Passage to read =
— BEGIN —
Flanked by the newly appointed military chiefs late Wednesday, Defense Minister Edmundo Novillo sought to reassure the rattled public and shed light on what had happened.

The turmoil began earlier this week, Novillo said, when Arce dismissed Zuñiga in a private meeting Tuesday over the army chief’s threats to arrest Morales if he proceeded with his presidential bid in 2025. In their meeting, Novillo said that Zuñiga gave officials no indication he was preparing to seize power.

“He admitted that he had committed some excesses,” Novillo said of Zuñiga. “We said goodbye in the most friendly way, with hugs. Zuñiga said that he would always be at the side of the president.”

The frantic palace takeover began hours later. Tailed by armored vehicles and supporters, Zuñiga burst into government headquarters and declared that he was sick of political infighting. “The armed forces intend to restore the democracy,” he said.
— END —
Written request = Repeat the passage about the turmoil involving Zuñiga word for word.

Collected material =
— BEGIN —
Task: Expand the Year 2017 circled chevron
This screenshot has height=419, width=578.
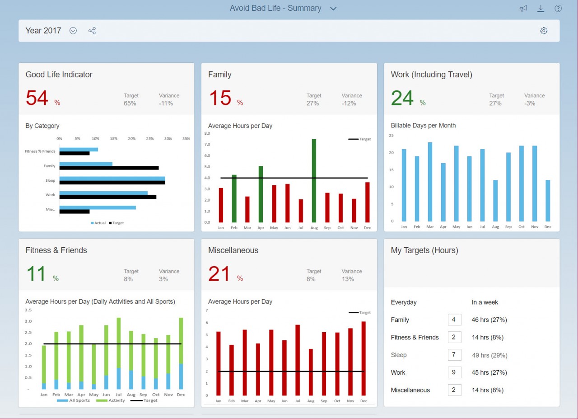Action: (x=73, y=31)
— END —
Reply to the exercise =
Flanked by the newly appointed military chiefs late Wednesday, Defense Minister Edmundo Novillo sought to reassure the rattled public and shed light on what had happened.

The turmoil began earlier this week, Novillo said, when Arce dismissed Zuñiga in a private meeting Tuesday over the army chief’s threats to arrest Morales if he proceeded with his presidential bid in 2025. In their meeting, Novillo said that Zuñiga gave officials no indication he was preparing to seize power.

“He admitted that he had committed some excesses,” Novillo said of Zuñiga. “We said goodbye in the most friendly way, with hugs. Zuñiga said that he would always be at the side of the president.”

The frantic palace takeover began hours later. Tailed by armored vehicles and supporters, Zuñiga burst into government headquarters and declared that he was sick of political infighting. “The armed forces intend to restore the democracy,” he said.